Next, we examined if PTHrP haploinsufficiency affected trabecular bone turnover induced by BMX in PTH−/− mice. PTH−/−PTHrP+/− mice were generated and BMX was performed in wild-type, PTHrP+/−, PTH−/−, and PTH−/−PTHrP+/− mice. Parameters for newly formed trabecular bone turnover were compared in wild-type PTHrP+/−, PTH−/−, and PTH−/−PTHrP+/− mice at 2 weeks after BMX. The results showed that the volume of newly formed bones and type I collagen–positive areas were increased significantly, whereas osteoblast number relative to tissue area was decreased significantly in PTHrP+/− mice compared with their wild-type littermates (Fig. 6AF). The volume of newly formed bone, osteoblast numbers, and type I collagen–positive areas were decreased significantly in PTH−/−PTHrP+/− mice compared with PTH−/− mice, although these parameters were still higher than in the wild-type mice (Fig. 6AF). TRAP-positive osteoclast surface was reduced in PTHrP+/− and PTH−/− mice and further reduced in PTH−/−PTHrP+/− mice relative to their wild-type littermates at 2 weeks after BMX (Fig. 6G, H).

Figure 6.

Effect of PTHrP haploinsufficiency on newly formed trabecular bone turnover induced by BMX in PTH−/− mice. (A) Representative micrographs of paraffin sections of tibiae from 8-week-old wild-type (WT), PTHrP+/−, PTH−/−, and PTH−/−PTHrP+/− mice at 2 weeks (2W) after BMX, stained with Sirius Red for total collagen. (B) Quantitation of newly formed trabecular bone volume relative to tissue volume (BV/TV, %) in diaphyseal regions. Paraffin-embedded sections of tibial diaphyseal regions from 8-week-old wild-type (WT), PTHrP+/−, PTH−/−, and PTH−/−PTHrP+/− mice at 2 weeks (2W) after BMX, stained with (C) hematoxylin and eosin (HE), (E) immunohistochemically for type I collagen (Col-I), and (G) histochemically for TRAP. (D) Osteoblast number relative to tissue area (N.Ob/T.Ar, #/mm2), (F) Col I immunopositive areas, (H) osteoclast surface relative to bone surface (Oc.S/BS, %) were quantitated by computer-assisted image analysis. Each value is the mean ± SEM of determinations in 5 mice of each genotype. *p < 0.05; **p < 0.01; ***p < 0.001 compared with WT mice. #p < 0.05; ##p < 0.01 compared with PTH−/− mice.
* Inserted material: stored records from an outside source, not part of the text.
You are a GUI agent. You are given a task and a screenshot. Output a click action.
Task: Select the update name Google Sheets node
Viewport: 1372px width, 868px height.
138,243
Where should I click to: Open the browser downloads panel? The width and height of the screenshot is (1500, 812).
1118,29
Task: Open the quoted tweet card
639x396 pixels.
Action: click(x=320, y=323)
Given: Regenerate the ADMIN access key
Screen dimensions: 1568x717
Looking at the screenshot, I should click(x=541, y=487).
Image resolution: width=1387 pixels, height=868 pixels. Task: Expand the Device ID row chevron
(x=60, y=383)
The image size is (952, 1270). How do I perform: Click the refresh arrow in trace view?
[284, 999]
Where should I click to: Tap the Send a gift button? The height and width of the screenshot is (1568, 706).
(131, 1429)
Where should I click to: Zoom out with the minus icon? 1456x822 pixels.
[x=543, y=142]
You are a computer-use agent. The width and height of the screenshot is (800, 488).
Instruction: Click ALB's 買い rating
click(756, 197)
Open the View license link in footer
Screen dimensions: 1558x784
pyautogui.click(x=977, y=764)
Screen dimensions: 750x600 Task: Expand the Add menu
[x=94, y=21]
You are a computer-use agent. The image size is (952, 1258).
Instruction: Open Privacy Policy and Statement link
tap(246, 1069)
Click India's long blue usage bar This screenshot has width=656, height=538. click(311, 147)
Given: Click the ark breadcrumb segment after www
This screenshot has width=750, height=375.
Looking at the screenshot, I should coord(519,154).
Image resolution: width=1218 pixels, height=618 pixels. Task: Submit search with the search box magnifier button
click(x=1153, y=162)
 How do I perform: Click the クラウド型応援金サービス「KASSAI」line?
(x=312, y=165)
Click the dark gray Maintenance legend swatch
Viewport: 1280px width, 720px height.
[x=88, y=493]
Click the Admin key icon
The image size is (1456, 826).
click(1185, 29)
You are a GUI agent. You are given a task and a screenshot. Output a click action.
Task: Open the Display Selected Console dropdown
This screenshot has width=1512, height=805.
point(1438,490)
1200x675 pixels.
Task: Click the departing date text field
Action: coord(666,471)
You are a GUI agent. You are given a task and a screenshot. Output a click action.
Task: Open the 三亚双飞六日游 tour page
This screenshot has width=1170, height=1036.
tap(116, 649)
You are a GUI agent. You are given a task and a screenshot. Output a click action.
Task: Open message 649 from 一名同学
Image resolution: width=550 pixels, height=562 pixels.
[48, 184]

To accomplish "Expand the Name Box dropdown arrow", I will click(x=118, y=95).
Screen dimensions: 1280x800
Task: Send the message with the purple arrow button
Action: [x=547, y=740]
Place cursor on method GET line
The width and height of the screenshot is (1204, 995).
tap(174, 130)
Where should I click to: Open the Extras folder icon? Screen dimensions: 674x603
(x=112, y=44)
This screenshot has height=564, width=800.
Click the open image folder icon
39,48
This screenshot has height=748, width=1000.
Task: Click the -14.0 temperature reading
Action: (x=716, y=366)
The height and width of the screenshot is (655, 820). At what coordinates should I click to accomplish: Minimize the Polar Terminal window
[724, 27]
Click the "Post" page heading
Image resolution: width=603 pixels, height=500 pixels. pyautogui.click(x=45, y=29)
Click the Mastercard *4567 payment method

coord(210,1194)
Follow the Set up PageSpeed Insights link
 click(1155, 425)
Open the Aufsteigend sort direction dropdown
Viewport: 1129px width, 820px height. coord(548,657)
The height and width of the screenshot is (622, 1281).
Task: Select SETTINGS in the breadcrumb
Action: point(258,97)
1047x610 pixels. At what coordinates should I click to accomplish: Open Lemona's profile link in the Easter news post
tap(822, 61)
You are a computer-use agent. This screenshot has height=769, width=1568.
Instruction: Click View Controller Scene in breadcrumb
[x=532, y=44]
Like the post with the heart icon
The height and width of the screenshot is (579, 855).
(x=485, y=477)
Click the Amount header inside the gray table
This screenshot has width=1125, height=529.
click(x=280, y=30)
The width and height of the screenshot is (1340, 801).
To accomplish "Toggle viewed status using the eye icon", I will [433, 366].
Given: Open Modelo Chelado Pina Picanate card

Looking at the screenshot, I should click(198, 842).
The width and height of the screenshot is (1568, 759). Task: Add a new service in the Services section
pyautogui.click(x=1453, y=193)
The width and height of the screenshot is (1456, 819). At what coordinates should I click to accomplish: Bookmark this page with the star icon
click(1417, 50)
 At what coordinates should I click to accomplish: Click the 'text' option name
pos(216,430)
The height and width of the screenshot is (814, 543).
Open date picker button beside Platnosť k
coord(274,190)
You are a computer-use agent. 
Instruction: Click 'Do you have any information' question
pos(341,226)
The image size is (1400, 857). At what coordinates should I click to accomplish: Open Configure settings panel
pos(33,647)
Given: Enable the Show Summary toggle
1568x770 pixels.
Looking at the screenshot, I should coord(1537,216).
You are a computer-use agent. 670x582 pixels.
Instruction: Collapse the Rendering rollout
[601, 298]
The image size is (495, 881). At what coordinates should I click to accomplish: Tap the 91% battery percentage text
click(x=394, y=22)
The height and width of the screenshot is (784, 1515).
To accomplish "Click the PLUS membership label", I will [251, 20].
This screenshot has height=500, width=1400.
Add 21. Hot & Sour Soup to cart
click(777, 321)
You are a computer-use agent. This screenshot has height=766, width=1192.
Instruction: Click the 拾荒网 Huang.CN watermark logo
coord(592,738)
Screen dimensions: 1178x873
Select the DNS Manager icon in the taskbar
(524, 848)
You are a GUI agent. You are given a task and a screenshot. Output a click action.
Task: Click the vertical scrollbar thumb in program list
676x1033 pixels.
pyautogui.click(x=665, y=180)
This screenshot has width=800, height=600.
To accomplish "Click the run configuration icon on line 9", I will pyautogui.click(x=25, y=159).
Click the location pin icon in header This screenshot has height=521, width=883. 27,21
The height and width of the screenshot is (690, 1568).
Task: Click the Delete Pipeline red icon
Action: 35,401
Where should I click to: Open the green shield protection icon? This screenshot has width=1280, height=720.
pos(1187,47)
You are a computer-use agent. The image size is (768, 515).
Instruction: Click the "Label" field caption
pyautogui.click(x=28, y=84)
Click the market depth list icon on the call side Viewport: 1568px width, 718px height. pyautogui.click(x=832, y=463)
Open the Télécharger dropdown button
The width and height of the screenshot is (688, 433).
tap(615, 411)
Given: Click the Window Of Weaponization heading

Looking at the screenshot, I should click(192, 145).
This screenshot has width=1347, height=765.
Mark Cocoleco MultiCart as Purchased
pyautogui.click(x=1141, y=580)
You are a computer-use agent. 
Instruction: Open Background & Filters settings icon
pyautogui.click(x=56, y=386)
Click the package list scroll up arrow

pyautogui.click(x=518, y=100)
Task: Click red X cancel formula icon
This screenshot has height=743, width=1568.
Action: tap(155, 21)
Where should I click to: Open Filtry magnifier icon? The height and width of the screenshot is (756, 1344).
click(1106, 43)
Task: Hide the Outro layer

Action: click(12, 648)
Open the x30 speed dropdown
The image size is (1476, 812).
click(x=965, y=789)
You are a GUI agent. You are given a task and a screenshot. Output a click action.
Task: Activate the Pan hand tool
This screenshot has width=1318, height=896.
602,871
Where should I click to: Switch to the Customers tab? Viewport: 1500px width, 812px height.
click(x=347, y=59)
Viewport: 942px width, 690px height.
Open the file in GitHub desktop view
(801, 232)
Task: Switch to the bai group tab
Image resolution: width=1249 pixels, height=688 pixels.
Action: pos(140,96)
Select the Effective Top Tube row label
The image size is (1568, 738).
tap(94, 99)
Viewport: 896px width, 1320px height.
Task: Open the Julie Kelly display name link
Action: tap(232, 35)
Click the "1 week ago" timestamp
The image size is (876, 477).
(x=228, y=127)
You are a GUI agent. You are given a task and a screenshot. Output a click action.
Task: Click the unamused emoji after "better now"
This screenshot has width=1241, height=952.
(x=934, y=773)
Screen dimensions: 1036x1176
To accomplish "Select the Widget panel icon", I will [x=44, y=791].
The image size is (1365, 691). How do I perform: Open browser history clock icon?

Consistent with the histomorphometric observations, gene expression levels of Runx2 (Fig. 7A), ALP (Fig. 7B), type I collagen (Fig. 7C), osteocalcin (Fig. 7D), and the ratio of RANKL/OPG (Fig. 7E) were decreased significantly at 2 weeks after BMX in PTH−/−PTHrP+/− mice compared with PTH−/− mice. We also examined the alterations of PTHrP expression at both mRNA and protein levels and PTHR expression at protein levels by real-time RT-PCR and Western blots, respectively. Our results confirmed that PTHrP expression at both mRNA and protein levels and PTHR expression at protein levels were upregulated significantly at 2 weeks after BMX in PTH−/− mice, and further demonstrated that they were downregulated at 2 weeks after BMX in PTH−/−PTHrP+/− mice compared with both wild-type and PTH−/− mice (Fig. 7FI).

Figure 7.

The effect of PTHrP haploinsufficiency on the expression of genes and proteins related to newly formed trabecular bone turnover induced by BMX in PTH−/− mice. Real-time RT-PCR was performed on long bone diaphyseal extracts from WT, PTH−/−, and PTH−/−PTHrP+/− mice at 2 weeks after BMX for the gene expression of (A) Runx2, (B) ALP, (C) type I collagen (Col I), (D) osteocalcin (OCN), (E) RANKL and OPG mRNA, and (F) PTHrP. Messenger RNA expression is calculated as a ratio relative to the GAPDH mRNA level and expressed relative to levels of WT mice at 2 weeks after BMX. (G) Western blots of long bone diaphyseal extracts from WT, PTH−/−, and PTH−/−PTHrP+/− mice at 2 weeks after BMX for the expression of PTHrP and PTHR. β-tubulin was used as loading control for Western blots. (H) PTHrP and (I) PTHR protein levels relative to β-tubulin protein level were assessed by densitometric analysis and expressed relative to levels of WT mice at 2 weeks after BMX. Each value is the mean ± SEM of determinations in 5 mice of each genotype. *p < 0.05; **p < 0.01; ***p < 0.001 compared with WT mice. #p < 0.05; ##p < 0.01 compared with PTH−/− mice.

Discussion

In the present study, we employed combined genetically modified mouse models with mechanical BMX approaches to assess the effect of endogenous PTH deficiency on osteogenesis and bone turnover in vivo. Our results demonstrated that PTH-deficient mice following BMX displayed delayed osteogenesis and osteoblastic activity, with delayed osteoclastogenesis and reduced osteoclastic activity. At 5 days and 1 week after BMX, new trabecular bone volume was decreased significantly in PTH-deficient mice as a result of delayed osteogenesis and osteoblastic activity, and osteoclastogenesis was also reduced in this phase. In contrast, at 2 weeks after BMX, trabecular bone volume was increased significantly in PTH-deficient mice associated with increased osteoblastic activity.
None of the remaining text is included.